Start of AVAILABLE RECORDS
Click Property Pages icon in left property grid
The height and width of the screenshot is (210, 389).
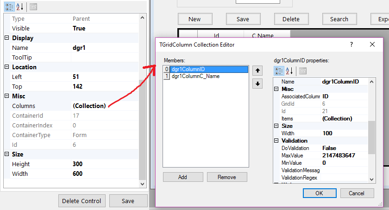[33, 6]
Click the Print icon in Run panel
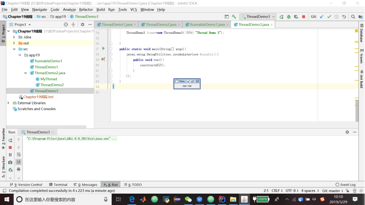The width and height of the screenshot is (365, 205). [18, 169]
End of AVAILABLE RECORDS
ACTIVITY |
Only the text of the listing above is copied, exactly as written; its pictures are dropped.

EXERCISE RESULT |
Click Property Pages icon in left property grid
The height and width of the screenshot is (210, 389).
[33, 6]
Click the Print icon in Run panel
The width and height of the screenshot is (365, 205). [18, 169]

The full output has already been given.